Try it: The reply should give back every entry exactly as written.

====== Data for this exercise

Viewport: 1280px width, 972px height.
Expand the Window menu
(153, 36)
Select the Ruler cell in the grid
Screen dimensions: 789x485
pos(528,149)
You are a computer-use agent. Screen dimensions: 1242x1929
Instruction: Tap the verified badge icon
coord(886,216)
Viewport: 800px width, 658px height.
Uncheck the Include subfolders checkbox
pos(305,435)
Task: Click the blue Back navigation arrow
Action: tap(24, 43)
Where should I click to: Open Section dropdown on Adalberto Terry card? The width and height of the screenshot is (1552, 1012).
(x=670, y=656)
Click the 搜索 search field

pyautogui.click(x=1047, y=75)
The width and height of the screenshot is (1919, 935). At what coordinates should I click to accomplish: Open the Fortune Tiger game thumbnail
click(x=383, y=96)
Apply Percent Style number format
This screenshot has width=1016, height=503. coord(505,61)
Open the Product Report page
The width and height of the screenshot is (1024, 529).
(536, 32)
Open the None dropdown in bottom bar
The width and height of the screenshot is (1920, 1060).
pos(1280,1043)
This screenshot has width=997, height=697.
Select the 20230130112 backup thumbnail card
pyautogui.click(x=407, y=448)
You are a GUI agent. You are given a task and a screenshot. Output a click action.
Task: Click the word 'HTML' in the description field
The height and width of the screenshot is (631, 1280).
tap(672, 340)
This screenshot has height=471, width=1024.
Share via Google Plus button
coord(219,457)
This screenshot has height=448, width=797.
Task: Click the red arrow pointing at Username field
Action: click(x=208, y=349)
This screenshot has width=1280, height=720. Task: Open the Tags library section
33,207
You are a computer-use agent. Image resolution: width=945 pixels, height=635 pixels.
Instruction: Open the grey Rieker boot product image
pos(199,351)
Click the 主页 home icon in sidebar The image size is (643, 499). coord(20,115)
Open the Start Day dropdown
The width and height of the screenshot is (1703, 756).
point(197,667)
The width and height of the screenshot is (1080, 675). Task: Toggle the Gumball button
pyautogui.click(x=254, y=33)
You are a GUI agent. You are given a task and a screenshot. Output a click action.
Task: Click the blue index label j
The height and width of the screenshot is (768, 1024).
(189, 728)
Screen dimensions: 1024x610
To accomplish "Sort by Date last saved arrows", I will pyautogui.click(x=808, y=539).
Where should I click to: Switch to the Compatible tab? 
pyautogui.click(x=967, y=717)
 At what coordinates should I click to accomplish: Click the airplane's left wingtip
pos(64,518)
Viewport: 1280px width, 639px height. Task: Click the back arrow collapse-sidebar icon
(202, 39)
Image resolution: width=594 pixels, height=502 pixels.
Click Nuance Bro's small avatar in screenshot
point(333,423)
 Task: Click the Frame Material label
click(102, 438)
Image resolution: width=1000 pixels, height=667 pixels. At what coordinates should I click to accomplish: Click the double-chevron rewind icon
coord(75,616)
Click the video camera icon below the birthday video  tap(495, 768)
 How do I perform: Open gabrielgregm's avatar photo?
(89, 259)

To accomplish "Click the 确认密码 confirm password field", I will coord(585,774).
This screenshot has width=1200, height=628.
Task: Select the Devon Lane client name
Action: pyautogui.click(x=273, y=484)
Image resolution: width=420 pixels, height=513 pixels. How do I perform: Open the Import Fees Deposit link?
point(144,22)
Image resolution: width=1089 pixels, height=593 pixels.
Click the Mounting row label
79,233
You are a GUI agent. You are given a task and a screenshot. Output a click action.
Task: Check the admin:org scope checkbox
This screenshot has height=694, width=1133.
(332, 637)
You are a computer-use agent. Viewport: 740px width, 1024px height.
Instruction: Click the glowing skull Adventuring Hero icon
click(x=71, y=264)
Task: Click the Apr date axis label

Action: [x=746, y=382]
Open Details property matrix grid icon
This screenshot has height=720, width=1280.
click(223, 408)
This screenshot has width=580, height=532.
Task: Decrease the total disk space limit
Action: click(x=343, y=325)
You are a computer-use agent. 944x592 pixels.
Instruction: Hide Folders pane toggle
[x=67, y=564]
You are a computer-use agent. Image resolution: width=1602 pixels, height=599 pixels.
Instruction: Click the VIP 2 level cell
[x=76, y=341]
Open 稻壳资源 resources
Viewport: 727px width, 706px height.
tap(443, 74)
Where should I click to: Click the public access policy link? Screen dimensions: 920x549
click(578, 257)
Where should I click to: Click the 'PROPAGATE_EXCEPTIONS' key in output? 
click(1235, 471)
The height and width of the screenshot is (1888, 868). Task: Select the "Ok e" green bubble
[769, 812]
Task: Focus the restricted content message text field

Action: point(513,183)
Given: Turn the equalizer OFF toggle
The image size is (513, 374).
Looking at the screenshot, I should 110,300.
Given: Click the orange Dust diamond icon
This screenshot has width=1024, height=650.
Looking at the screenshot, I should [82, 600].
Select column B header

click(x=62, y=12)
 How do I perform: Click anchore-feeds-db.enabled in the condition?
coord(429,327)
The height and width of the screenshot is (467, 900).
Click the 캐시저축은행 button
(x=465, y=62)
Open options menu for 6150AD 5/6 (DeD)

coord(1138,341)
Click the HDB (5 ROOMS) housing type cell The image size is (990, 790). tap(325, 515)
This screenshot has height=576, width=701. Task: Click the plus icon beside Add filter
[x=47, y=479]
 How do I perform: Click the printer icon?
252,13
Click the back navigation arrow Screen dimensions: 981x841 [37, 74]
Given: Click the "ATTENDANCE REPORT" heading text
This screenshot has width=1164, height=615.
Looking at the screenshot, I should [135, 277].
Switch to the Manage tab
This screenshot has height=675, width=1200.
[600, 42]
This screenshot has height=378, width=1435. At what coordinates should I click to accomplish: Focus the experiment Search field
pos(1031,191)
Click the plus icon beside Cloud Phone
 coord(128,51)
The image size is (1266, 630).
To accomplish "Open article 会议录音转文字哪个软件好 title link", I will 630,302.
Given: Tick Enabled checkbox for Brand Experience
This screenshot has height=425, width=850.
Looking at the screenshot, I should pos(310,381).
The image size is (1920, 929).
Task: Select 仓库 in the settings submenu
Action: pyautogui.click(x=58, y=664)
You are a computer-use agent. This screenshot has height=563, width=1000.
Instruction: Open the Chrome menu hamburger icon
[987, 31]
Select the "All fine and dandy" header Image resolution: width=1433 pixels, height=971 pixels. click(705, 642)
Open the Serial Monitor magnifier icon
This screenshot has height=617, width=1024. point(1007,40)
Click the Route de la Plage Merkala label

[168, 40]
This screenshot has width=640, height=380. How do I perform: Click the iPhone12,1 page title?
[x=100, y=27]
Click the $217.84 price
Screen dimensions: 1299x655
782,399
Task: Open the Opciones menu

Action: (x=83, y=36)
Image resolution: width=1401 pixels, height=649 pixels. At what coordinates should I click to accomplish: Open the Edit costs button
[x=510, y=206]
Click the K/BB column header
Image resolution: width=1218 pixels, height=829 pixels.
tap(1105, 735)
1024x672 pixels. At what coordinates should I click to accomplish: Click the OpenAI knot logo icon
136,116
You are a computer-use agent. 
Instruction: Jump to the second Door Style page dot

============

Solution for this problem:
Viewport: 1280px width, 972px height.
Expand the Window menu
(153, 36)
Select the Ruler cell in the grid
Screen dimensions: 789x485
pos(528,149)
You are a computer-use agent. Screen dimensions: 1242x1929
Instruction: Tap the verified badge icon
coord(886,216)
Viewport: 800px width, 658px height.
Uncheck the Include subfolders checkbox
pos(305,435)
Task: Click the blue Back navigation arrow
Action: tap(24, 43)
Where should I click to: Open Section dropdown on Adalberto Terry card? The width and height of the screenshot is (1552, 1012).
(x=670, y=656)
Click the 搜索 search field

pyautogui.click(x=1047, y=75)
The width and height of the screenshot is (1919, 935). At what coordinates should I click to accomplish: Open the Fortune Tiger game thumbnail
click(x=383, y=96)
Apply Percent Style number format
This screenshot has width=1016, height=503. coord(505,61)
Open the Product Report page
The width and height of the screenshot is (1024, 529).
(536, 32)
Open the None dropdown in bottom bar
The width and height of the screenshot is (1920, 1060).
pos(1280,1043)
This screenshot has width=997, height=697.
Select the 20230130112 backup thumbnail card
pyautogui.click(x=407, y=448)
You are a GUI agent. You are given a task and a screenshot. Output a click action.
Task: Click the word 'HTML' in the description field
The height and width of the screenshot is (631, 1280).
tap(672, 340)
This screenshot has height=471, width=1024.
Share via Google Plus button
coord(219,457)
This screenshot has height=448, width=797.
Task: Click the red arrow pointing at Username field
Action: click(x=208, y=349)
This screenshot has width=1280, height=720. Task: Open the Tags library section
33,207
You are a computer-use agent. Image resolution: width=945 pixels, height=635 pixels.
Instruction: Open the grey Rieker boot product image
pos(199,351)
Click the 主页 home icon in sidebar The image size is (643, 499). coord(20,115)
Open the Start Day dropdown
The width and height of the screenshot is (1703, 756).
point(197,667)
The width and height of the screenshot is (1080, 675). Task: Toggle the Gumball button
pyautogui.click(x=254, y=33)
You are a GUI agent. You are given a task and a screenshot. Output a click action.
Task: Click the blue index label j
The height and width of the screenshot is (768, 1024).
(189, 728)
Screen dimensions: 1024x610
To accomplish "Sort by Date last saved arrows", I will pyautogui.click(x=808, y=539).
Where should I click to: Switch to the Compatible tab? 
pyautogui.click(x=967, y=717)
 At what coordinates should I click to accomplish: Click the airplane's left wingtip
pos(64,518)
Viewport: 1280px width, 639px height. Task: Click the back arrow collapse-sidebar icon
(202, 39)
Image resolution: width=594 pixels, height=502 pixels.
Click Nuance Bro's small avatar in screenshot
point(333,423)
 Task: Click the Frame Material label
click(102, 438)
Image resolution: width=1000 pixels, height=667 pixels. At what coordinates should I click to accomplish: Click the double-chevron rewind icon
coord(75,616)
Click the video camera icon below the birthday video  tap(495, 768)
 How do I perform: Open gabrielgregm's avatar photo?
(89, 259)

To accomplish "Click the 确认密码 confirm password field", I will coord(585,774).
This screenshot has width=1200, height=628.
Task: Select the Devon Lane client name
Action: pyautogui.click(x=273, y=484)
Image resolution: width=420 pixels, height=513 pixels. How do I perform: Open the Import Fees Deposit link?
point(144,22)
Image resolution: width=1089 pixels, height=593 pixels.
Click the Mounting row label
79,233
You are a GUI agent. You are given a task and a screenshot. Output a click action.
Task: Check the admin:org scope checkbox
This screenshot has height=694, width=1133.
(332, 637)
You are a computer-use agent. Viewport: 740px width, 1024px height.
Instruction: Click the glowing skull Adventuring Hero icon
click(x=71, y=264)
Task: Click the Apr date axis label

Action: [x=746, y=382]
Open Details property matrix grid icon
This screenshot has height=720, width=1280.
click(223, 408)
This screenshot has width=580, height=532.
Task: Decrease the total disk space limit
Action: click(x=343, y=325)
You are a computer-use agent. 944x592 pixels.
Instruction: Hide Folders pane toggle
[x=67, y=564]
You are a computer-use agent. Image resolution: width=1602 pixels, height=599 pixels.
Instruction: Click the VIP 2 level cell
[x=76, y=341]
Open 稻壳资源 resources
Viewport: 727px width, 706px height.
tap(443, 74)
Where should I click to: Click the public access policy link? Screen dimensions: 920x549
click(578, 257)
Where should I click to: Click the 'PROPAGATE_EXCEPTIONS' key in output? 
click(1235, 471)
The height and width of the screenshot is (1888, 868). Task: Select the "Ok e" green bubble
[769, 812]
Task: Focus the restricted content message text field

Action: point(513,183)
Given: Turn the equalizer OFF toggle
The image size is (513, 374).
Looking at the screenshot, I should 110,300.
Given: Click the orange Dust diamond icon
This screenshot has width=1024, height=650.
Looking at the screenshot, I should [82, 600].
Select column B header

click(x=62, y=12)
 How do I perform: Click anchore-feeds-db.enabled in the condition?
coord(429,327)
The height and width of the screenshot is (467, 900).
Click the 캐시저축은행 button
(x=465, y=62)
Open options menu for 6150AD 5/6 (DeD)

coord(1138,341)
Click the HDB (5 ROOMS) housing type cell The image size is (990, 790). tap(325, 515)
This screenshot has height=576, width=701. Task: Click the plus icon beside Add filter
[x=47, y=479]
 How do I perform: Click the printer icon?
252,13
Click the back navigation arrow Screen dimensions: 981x841 [37, 74]
Given: Click the "ATTENDANCE REPORT" heading text
This screenshot has width=1164, height=615.
Looking at the screenshot, I should [135, 277].
Switch to the Manage tab
This screenshot has height=675, width=1200.
[600, 42]
This screenshot has height=378, width=1435. At what coordinates should I click to accomplish: Focus the experiment Search field
pos(1031,191)
Click the plus icon beside Cloud Phone
 coord(128,51)
The image size is (1266, 630).
To accomplish "Open article 会议录音转文字哪个软件好 title link", I will 630,302.
Given: Tick Enabled checkbox for Brand Experience
This screenshot has height=425, width=850.
Looking at the screenshot, I should pos(310,381).
The image size is (1920, 929).
Task: Select 仓库 in the settings submenu
Action: pyautogui.click(x=58, y=664)
You are a computer-use agent. This screenshot has height=563, width=1000.
Instruction: Open the Chrome menu hamburger icon
[987, 31]
Select the "All fine and dandy" header Image resolution: width=1433 pixels, height=971 pixels. click(705, 642)
Open the Serial Monitor magnifier icon
This screenshot has height=617, width=1024. point(1007,40)
Click the Route de la Plage Merkala label

[168, 40]
This screenshot has width=640, height=380. How do I perform: Click the iPhone12,1 page title?
[x=100, y=27]
Click the $217.84 price
Screen dimensions: 1299x655
782,399
Task: Open the Opciones menu

Action: (x=83, y=36)
Image resolution: width=1401 pixels, height=649 pixels. At what coordinates should I click to accomplish: Open the Edit costs button
[x=510, y=206]
Click the K/BB column header
Image resolution: width=1218 pixels, height=829 pixels.
tap(1105, 735)
1024x672 pixels. At what coordinates should I click to accomplish: Click the OpenAI knot logo icon
136,116
You are a computer-use agent. 
Instruction: Jump to the second Door Style page dot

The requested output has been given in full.